If you think about what the collective thinks about,

your individual neurons have the fleet footedness of overweight heifers,
distractedly stumbling along, shoulder to shoulder with
six billion other mental bovines.



To ordinary ears, the revolution sounds like an activity with no aim;
 a dedication without a purpose.
There was once a band of men who pictured the ultimate neural warrior as a
brain with no body;
their idea was met with such indifference that they undertook a study
of the influence science fiction may play in the overall thinking of contemporary man;

the never publicly revealed findings of their investigation were so surprising
and shocking that most of the group moved to Hollywood where they each got
a brand new hair style.



Inside his breakfast roll, one chap found this message:

“No man’s ideas can be proven wrong as long as he has an empty hole to throw dirt in.
(FYI: Everyone comes into this life bearing an empty hole.)



One guy defines religion as: “Science for sissies.”

Those who attempt to seriously describe second-reality matters are like men who
carry a snake bite kit with them.............................and also a snake.
(Now that guy says he has another definition appropriate for the occasion:
The air in a balloon: The sensation of life's seriousness.”)



A contractor
(whose side activity was working to awaken)

one day, in the middle of a job, suddenly thought:
“The purpose of the neural-revolution is to put undue strain on the walls of
your old homestead.”
Later that afternoon it further struck him:
“The entirety of this inner-uprising can be seen as a living example of undueness:
in that it is always excessive, eternally inappropriate, and forever unnecessary.”
He did a little dance step as he walked away singing:
“Unduly me mama, eight to the bar.”



More About Life In The City.

The weak must take sides   --   just to survive; forget about any actual commitment to
a side, the weak must take some side just for a shot at surviving.
The verbally strong seem to create their own “side(that is):
an idea by which they can be publicly identified.
(This also suggests that in man’s second-reality, the weakest & dumbest ideas
take center stage.)
    (“Phew!  That can explain more than I was prepared for!”)



Just as a private joke with his self, one man said the following to his self:

“The difference between everyone else in the world living in a dream,
and the neural-revolutionist doing so, is like the difference between pseudo men
saying that men suffer over having sex outside their present relationship, and the fact that the only suffering real men experience in this situation is being caught at it.”



Chuckles one chap: “The neat thing about having a little teeny mind is that

                                      it then seems to you
                                      like everyone else does too.”
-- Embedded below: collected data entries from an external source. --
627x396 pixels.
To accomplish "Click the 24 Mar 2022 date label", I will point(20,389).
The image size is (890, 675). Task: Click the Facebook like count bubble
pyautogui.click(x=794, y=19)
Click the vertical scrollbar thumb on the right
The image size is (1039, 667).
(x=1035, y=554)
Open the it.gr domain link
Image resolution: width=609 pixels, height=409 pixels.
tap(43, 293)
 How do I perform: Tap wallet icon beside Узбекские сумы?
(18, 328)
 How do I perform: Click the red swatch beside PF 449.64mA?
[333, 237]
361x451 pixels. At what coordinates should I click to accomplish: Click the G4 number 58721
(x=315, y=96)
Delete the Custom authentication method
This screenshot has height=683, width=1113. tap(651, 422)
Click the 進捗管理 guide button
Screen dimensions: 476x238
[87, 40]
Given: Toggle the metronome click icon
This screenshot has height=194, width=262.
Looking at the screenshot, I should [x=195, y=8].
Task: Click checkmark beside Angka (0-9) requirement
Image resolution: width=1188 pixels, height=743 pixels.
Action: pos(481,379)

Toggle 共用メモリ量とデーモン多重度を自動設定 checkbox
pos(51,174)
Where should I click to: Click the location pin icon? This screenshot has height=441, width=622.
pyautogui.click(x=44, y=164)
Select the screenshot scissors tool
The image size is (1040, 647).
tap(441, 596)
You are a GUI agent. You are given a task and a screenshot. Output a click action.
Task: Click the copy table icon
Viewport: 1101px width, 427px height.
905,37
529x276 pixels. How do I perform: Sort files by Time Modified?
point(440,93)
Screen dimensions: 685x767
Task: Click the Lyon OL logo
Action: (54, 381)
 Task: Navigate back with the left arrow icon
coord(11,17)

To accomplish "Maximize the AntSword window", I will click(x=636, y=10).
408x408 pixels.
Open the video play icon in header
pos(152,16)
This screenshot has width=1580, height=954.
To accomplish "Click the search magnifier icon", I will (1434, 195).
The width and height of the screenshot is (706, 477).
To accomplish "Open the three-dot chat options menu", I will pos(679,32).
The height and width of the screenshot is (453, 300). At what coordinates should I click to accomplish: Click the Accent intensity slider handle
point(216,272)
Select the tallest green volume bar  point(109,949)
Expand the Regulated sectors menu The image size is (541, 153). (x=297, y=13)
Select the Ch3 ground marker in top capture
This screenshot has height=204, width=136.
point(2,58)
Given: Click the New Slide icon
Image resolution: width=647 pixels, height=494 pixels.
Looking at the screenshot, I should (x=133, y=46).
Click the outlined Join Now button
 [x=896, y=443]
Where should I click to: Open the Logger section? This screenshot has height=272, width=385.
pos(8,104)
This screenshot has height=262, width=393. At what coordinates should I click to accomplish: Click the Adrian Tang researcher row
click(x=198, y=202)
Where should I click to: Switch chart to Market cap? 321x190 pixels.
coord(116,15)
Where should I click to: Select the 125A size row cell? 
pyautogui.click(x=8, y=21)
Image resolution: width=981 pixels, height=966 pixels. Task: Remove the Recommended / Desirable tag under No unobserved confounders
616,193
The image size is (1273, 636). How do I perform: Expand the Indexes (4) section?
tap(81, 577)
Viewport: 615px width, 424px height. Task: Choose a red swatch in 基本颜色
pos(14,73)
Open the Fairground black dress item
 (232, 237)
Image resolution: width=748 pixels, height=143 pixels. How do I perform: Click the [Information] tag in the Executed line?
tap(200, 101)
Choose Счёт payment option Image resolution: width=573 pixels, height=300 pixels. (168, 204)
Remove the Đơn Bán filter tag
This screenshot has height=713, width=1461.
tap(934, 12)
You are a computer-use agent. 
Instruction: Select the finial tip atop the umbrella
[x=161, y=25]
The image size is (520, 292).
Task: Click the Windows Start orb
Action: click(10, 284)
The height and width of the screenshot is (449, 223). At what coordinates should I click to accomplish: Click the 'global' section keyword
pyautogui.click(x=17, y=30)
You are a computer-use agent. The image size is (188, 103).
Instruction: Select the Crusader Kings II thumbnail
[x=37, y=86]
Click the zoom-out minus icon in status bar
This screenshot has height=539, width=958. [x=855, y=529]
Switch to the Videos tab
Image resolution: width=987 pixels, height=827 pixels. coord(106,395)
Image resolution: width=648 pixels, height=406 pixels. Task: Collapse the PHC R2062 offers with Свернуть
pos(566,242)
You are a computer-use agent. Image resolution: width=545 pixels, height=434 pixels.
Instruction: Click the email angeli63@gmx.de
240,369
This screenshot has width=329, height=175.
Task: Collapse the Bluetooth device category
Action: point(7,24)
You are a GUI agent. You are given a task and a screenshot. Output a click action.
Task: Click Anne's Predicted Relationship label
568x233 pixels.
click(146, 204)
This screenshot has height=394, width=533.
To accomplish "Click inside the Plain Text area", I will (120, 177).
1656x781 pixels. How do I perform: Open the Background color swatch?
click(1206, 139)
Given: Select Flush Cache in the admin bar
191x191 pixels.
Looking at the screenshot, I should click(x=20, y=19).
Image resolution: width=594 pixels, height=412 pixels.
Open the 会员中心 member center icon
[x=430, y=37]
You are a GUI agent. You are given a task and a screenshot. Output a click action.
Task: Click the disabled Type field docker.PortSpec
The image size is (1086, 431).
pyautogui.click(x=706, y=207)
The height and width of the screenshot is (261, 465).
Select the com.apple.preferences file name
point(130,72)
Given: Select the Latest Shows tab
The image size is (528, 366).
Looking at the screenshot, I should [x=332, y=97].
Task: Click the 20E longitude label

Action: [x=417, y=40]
A city artist is one who tells everyone there: “Screw you!”

A rebel artist is one who does so without anyone knowing it.
Notes a neighborhood painter: “One nice feature of city life is that here,
you can be bizarre and bonkers and still be found acceptable.   After all,”
he then muttered under his breath, “what objective standard do they have here
by which to judge you!    It’s great!”
(And a plethora of gods throughout man’s history softly added their concurrence:
“Hey –  tell us about it!”)



Man's standard intellect is wired in such a fashion as to make him feel there is an electrician always available he can call who can come in and make improvements.



Homo sapiens Leads The List Again.

Rocks have no problems,
animals and plants, but one;
only man has multiples.

More About Life In Rebel Territory.
When you're really right  –  you aren't moved to mention it.